Prognostic Value of a Single Prehospital Measurement of N-Terminal Pro-Brain Natriuretic Peptide and Troponin T after Acute Ischaemic Stroke
Author(s) -
EH Hajdinjak,
Petra Klemen,
Štefek Grmec
Publication year - 2012
Publication title -
journal of international medical research
Language(s) - English
Resource type - Journals
SCImago Journal Rank - 0.421
H-Index - 57
eISSN - 1473-2300
pISSN - 0300-0605
DOI - 10.1177/147323001204000243
Subject(s) - medicine , troponin , natriuretic peptide , stroke (engine) , receiver operating characteristic , troponin t , cardiology , troponin i , logistic regression , emergency department , area under the curve , triage , prospective cohort study , odds ratio , myocardial infarction , emergency medicine , heart failure , mechanical engineering , psychiatry , engineering
OBJECTIVE: Data regarding the value of prehospital measurement of N-terminal pro-brain natriuretic peptide (NT-proBNP) and troponin T as prognostic indicators of in-hospital mortality are limited.

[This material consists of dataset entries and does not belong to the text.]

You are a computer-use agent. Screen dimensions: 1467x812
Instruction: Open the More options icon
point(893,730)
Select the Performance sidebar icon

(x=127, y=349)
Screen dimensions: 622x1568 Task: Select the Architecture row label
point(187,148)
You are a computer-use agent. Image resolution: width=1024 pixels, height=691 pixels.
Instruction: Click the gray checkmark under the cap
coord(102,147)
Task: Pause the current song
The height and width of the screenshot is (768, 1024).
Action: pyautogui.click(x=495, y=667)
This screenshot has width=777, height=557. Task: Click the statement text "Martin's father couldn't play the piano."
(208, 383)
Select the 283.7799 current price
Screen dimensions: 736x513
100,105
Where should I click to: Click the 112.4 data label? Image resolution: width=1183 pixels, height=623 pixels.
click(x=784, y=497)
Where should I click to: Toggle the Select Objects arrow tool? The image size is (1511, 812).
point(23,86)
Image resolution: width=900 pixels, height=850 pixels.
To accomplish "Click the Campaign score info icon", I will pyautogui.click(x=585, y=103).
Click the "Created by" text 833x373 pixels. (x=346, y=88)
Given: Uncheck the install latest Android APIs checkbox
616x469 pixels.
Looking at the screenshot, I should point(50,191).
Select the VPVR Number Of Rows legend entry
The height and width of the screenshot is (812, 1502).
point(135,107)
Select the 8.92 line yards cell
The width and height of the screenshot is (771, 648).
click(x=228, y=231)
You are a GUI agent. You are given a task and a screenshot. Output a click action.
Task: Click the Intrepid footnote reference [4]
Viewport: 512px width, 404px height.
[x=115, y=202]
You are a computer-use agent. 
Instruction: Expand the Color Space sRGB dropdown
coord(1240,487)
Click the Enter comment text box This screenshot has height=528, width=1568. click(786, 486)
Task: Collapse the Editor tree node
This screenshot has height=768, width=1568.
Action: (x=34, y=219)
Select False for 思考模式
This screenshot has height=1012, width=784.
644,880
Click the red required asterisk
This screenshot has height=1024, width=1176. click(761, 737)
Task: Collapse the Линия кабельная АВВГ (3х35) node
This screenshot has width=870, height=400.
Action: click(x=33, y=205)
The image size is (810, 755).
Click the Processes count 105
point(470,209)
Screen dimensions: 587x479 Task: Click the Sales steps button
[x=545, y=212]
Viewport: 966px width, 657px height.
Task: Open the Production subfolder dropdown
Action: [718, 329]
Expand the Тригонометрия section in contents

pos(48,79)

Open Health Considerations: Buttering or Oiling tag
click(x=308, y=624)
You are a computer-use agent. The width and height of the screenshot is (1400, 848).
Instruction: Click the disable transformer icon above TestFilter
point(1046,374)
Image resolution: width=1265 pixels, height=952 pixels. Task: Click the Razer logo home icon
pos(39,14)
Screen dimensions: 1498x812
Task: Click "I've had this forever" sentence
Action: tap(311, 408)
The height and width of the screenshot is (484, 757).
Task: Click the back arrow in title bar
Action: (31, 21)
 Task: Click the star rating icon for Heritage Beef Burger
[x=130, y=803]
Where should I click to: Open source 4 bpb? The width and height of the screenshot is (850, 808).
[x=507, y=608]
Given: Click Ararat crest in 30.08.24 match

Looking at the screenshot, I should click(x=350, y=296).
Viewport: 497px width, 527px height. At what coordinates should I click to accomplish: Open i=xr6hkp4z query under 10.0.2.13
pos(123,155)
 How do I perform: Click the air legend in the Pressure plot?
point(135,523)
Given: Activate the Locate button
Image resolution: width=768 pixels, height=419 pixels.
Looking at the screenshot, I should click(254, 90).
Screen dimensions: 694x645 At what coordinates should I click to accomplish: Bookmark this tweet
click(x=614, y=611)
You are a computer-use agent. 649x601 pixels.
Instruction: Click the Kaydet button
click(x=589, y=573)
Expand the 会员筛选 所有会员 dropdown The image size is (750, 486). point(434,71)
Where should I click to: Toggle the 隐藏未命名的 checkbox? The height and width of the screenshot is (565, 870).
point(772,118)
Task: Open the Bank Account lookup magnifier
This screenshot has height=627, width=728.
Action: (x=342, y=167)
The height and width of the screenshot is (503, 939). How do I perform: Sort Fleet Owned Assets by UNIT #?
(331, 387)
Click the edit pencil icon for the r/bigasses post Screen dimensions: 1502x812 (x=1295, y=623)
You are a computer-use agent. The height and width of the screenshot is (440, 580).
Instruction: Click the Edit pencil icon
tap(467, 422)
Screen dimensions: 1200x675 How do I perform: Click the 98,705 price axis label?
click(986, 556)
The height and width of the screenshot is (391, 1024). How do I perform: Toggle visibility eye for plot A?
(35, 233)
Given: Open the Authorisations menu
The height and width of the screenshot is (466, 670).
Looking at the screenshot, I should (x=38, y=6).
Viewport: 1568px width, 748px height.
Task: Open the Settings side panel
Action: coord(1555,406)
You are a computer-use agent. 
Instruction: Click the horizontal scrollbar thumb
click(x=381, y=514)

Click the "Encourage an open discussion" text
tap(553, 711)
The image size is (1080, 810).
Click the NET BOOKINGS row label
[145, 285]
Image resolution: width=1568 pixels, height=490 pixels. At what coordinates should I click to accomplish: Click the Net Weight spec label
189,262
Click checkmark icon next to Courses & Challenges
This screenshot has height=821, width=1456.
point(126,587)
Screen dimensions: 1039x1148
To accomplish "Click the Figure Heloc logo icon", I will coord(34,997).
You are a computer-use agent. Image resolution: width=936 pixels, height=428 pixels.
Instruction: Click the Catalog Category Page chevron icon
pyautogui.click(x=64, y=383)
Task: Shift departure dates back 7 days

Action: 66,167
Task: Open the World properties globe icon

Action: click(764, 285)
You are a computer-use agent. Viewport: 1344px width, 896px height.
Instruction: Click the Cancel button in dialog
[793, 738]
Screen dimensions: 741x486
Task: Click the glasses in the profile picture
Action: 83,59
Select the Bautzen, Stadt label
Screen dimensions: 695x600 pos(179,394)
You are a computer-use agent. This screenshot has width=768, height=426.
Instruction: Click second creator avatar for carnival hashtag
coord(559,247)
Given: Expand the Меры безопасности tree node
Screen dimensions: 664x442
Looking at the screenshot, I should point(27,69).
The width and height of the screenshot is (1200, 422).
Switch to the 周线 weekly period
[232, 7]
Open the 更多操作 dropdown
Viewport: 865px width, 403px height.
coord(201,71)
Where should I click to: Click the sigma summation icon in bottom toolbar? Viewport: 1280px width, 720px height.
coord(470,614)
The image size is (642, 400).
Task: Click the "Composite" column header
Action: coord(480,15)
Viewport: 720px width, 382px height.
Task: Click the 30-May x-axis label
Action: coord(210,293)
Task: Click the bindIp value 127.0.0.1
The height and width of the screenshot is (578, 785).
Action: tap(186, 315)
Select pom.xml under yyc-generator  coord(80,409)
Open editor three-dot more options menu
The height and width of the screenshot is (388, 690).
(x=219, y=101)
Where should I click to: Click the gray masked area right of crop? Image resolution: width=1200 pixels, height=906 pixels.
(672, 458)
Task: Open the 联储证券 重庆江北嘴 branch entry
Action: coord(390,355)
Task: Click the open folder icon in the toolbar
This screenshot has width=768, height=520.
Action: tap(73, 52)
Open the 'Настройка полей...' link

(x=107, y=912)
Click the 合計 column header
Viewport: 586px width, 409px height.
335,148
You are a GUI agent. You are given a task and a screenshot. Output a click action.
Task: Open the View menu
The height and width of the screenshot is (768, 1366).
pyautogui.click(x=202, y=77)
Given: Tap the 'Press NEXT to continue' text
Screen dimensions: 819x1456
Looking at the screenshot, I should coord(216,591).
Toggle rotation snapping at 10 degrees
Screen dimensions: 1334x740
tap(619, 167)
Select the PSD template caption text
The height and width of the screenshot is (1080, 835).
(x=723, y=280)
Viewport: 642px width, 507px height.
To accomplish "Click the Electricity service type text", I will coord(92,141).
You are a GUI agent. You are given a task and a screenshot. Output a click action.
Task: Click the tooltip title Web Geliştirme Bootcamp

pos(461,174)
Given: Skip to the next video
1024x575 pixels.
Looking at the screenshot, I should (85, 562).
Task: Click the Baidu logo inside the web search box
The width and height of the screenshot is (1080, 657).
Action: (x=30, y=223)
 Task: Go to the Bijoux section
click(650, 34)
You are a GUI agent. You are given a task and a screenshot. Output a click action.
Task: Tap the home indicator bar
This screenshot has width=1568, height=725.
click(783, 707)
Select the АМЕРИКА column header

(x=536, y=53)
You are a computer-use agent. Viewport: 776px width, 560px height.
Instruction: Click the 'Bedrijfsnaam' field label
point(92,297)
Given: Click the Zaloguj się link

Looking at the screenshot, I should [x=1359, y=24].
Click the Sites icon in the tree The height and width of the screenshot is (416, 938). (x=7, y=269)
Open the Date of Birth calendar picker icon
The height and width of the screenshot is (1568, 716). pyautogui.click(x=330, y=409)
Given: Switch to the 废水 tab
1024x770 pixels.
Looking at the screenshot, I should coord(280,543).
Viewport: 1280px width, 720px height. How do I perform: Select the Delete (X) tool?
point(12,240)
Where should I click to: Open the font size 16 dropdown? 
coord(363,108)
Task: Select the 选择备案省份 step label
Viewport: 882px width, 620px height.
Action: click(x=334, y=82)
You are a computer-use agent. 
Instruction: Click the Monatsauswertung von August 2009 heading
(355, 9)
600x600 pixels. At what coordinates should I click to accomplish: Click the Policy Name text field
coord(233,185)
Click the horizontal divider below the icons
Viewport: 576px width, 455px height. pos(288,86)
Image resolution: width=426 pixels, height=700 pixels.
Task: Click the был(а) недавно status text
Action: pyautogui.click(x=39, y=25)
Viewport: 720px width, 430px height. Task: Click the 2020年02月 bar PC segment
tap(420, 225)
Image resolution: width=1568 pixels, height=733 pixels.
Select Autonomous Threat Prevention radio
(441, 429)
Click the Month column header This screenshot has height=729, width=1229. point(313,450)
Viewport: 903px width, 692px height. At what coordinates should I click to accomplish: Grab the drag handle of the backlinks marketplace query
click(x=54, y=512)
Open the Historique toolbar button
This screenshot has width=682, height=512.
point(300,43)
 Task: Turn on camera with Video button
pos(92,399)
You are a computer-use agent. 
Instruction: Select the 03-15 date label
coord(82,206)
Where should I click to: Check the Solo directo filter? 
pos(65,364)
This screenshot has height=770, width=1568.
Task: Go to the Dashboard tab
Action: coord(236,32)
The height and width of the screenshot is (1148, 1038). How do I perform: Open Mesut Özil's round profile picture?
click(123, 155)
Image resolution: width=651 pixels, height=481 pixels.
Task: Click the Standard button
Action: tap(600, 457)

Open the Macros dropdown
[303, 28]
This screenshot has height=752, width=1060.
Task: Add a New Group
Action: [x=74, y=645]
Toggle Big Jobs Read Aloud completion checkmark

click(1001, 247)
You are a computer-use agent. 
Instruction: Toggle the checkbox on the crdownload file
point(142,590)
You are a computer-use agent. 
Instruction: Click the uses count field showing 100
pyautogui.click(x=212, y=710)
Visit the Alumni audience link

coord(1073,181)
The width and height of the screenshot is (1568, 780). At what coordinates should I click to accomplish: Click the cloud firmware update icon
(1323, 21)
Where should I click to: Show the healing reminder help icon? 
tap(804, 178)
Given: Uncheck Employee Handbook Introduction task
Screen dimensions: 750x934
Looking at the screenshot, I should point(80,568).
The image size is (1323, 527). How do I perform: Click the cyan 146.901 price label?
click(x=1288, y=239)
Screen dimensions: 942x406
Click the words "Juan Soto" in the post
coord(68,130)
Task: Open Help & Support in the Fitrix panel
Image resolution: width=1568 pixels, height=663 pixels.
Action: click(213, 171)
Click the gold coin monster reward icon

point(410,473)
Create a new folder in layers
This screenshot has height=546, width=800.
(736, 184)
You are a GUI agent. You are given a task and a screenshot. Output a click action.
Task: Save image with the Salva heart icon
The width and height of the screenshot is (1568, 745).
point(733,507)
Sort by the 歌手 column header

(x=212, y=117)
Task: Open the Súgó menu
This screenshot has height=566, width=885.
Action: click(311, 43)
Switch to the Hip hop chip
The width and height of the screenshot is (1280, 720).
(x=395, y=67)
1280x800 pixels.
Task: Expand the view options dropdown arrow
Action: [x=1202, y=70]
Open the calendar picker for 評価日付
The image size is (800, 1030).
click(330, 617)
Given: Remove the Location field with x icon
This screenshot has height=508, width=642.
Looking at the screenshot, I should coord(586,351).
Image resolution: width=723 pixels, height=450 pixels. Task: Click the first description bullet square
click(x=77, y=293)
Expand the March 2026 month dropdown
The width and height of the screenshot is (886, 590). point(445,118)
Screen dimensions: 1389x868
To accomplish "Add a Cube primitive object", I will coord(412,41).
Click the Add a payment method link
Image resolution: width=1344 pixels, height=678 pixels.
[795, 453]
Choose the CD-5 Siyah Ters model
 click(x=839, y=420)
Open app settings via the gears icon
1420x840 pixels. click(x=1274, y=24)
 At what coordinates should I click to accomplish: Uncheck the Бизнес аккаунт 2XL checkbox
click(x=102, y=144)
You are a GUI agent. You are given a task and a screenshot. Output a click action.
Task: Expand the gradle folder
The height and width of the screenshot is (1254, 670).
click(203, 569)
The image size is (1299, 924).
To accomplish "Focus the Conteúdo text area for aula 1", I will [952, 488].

This prospective pilot study aimed to determine the value of a single combined measurement of NT-proBNP and troponin T for predicting in-hospital mortality in patients with acute ischaemic stroke in a prehospital emergency medicine centre. METHODS: Blood samples were collected in the prehospital setting and analysed for NT-proBNP and troponin T, using a portable device. Parameters previously associated with stroke severity (including prognostic scoring systems) were recorded and assessed as independent predictors of in-hospital mortality. RESULTS: In logistic regression analysis, elevated troponin T (odds ratio [OR] 1.8 [95% CI 1.1, 8.4) and elevated NT-proBNP (OR 5.80 [95% CI 1.3, 22.7]) were significantly associated with poor outcome in patients with acute ischaemic stroke. Combined measurement of troponin T plus NT-proBNP was most predictive of survival in stroke patients (93% sensitivity, 96% specificity, 80% negative predictive value, 98% positive predictive value and 92% area under the receiver operating curve). CONCLUSIONS: NT-proBNP and troponin T levels, measured during the prehospital phase of care after acute ischaemic stroke, are strong predictors of in-hospital mortality.